Jacob Santos is an awesome example of this, recently joining the
project and doing a lot of interesting work in WordPress test
automation and other areas.

One of the biggest mistakes we could make is fixing bugs that aren't
worth fixing (now). A bug free product doesn't make it a great
product.

Another big mistake is not dealing with (the perception of) bugginess,
if it exists I don't feel that there is an undercurrent of that
perception, except as it relates to security.

The first gate is the severity/priority of a ticket and that should
reflect the impact on the experience, the impact for the customer --
whether that is a person using WordPress or a plugin developer.

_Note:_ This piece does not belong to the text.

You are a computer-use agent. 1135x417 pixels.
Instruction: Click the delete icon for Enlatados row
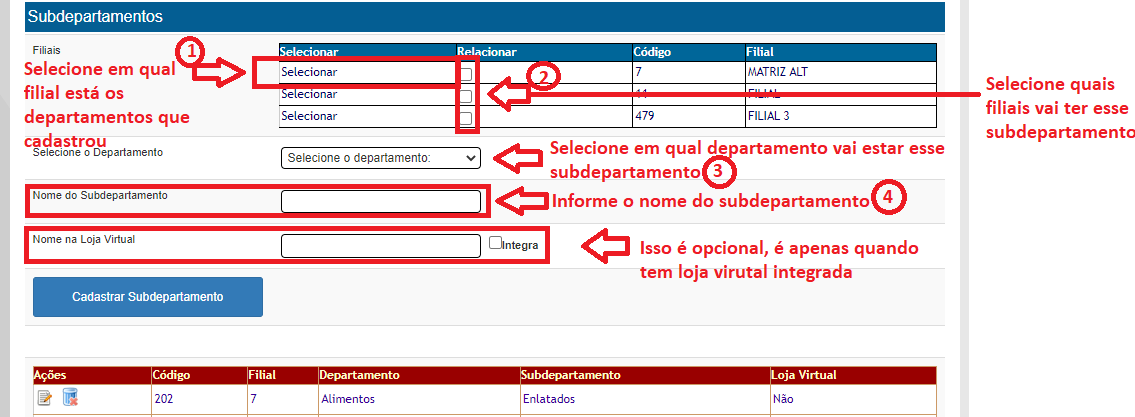point(70,398)
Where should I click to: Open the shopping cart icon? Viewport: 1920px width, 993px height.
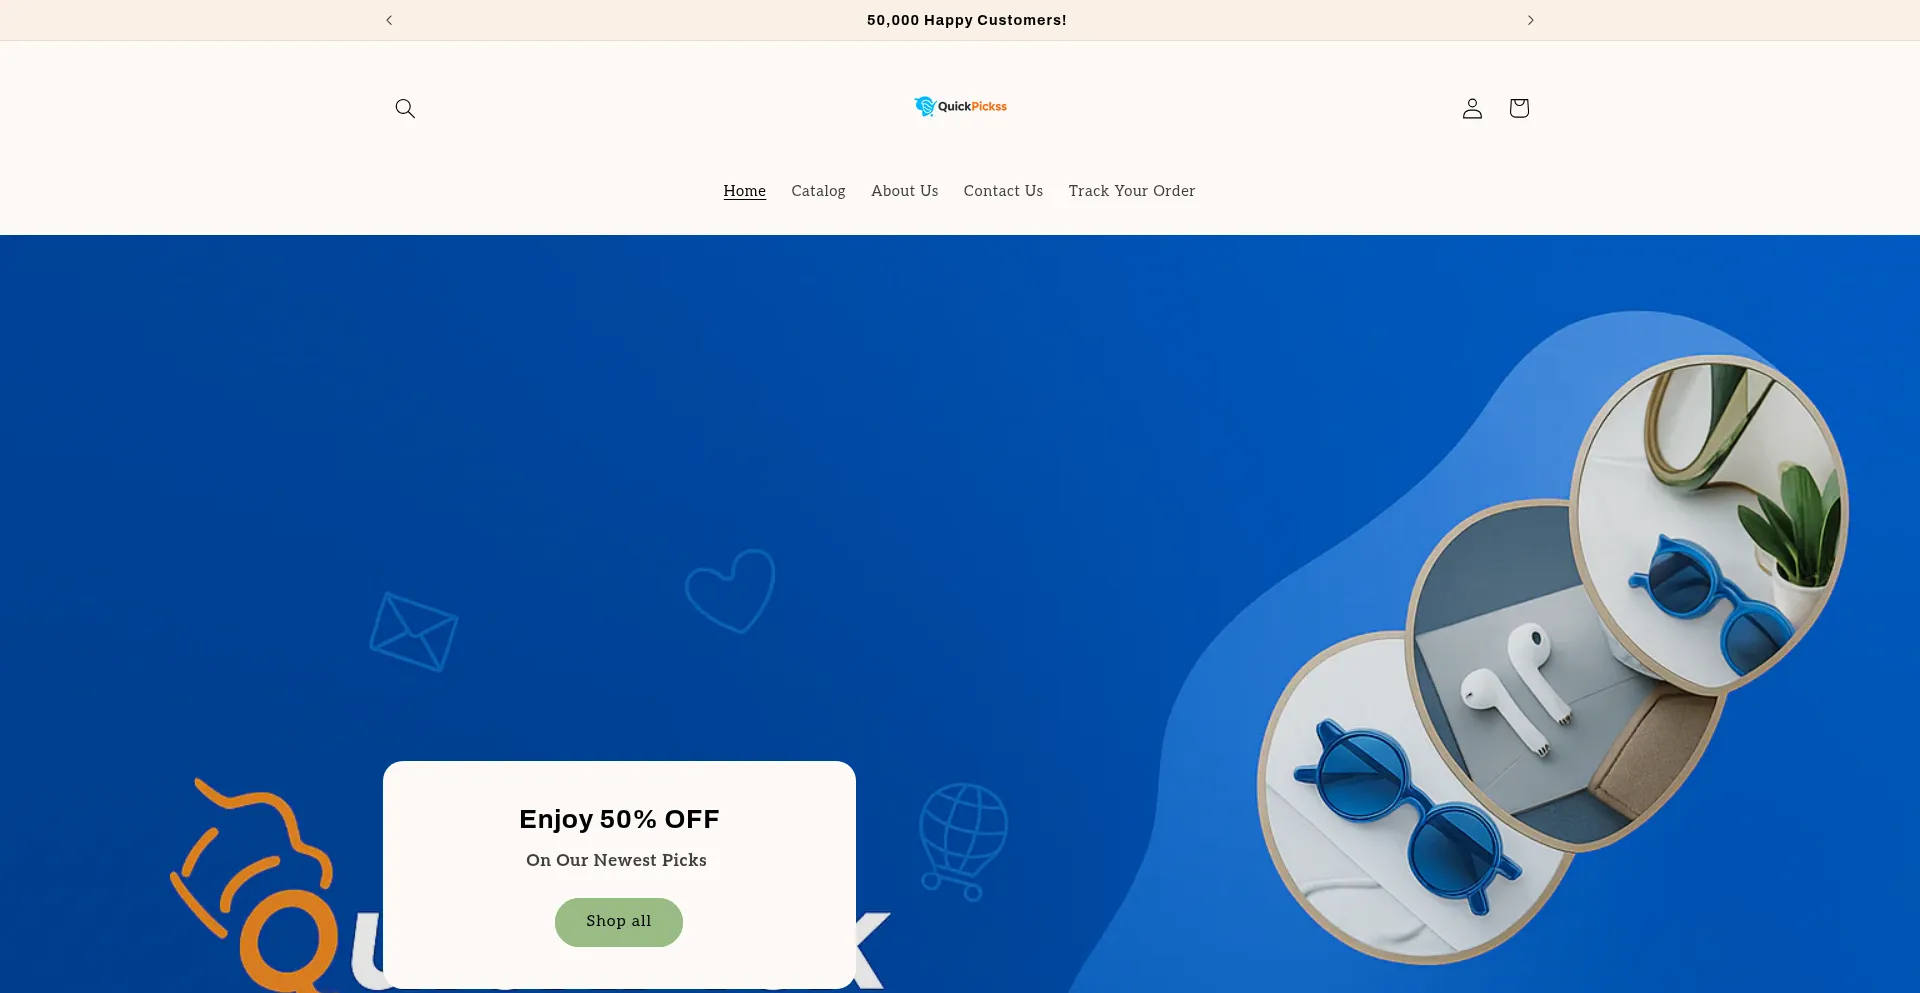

A lot of the tickets don't do a great job of sharing the severity of
the issue  -- so it is harder for others to understand and care about
the ticket.

The tickets reported are often cryptic and it can be difficult to
understand the problems. Look at the comments in trac by otto42,
Robin, nazgul, markj, westi, jeremy, ryan and (who'd I miss?), they
spend a lot of time often just trying to understand the problems,
isolate the problem, and reproduce them.

(Robin's going to be greatly missed!
http://robinadr.com/2007/08/leaving_wordpress_behind)

Well written bug reports would go along way to us understanding the bugginess.

The next step is writing good patches and advocating the solutions.

Thanks,
-- 
Lloyd Budd | Digital Entomologist | | Skype:foolswisdom
WordPress.com | WordPress.org | Automattic.com


PS. I highly recommend picking up a copy of Lessons Learned in
Software Testing by Kaner, Bach, Pettichord.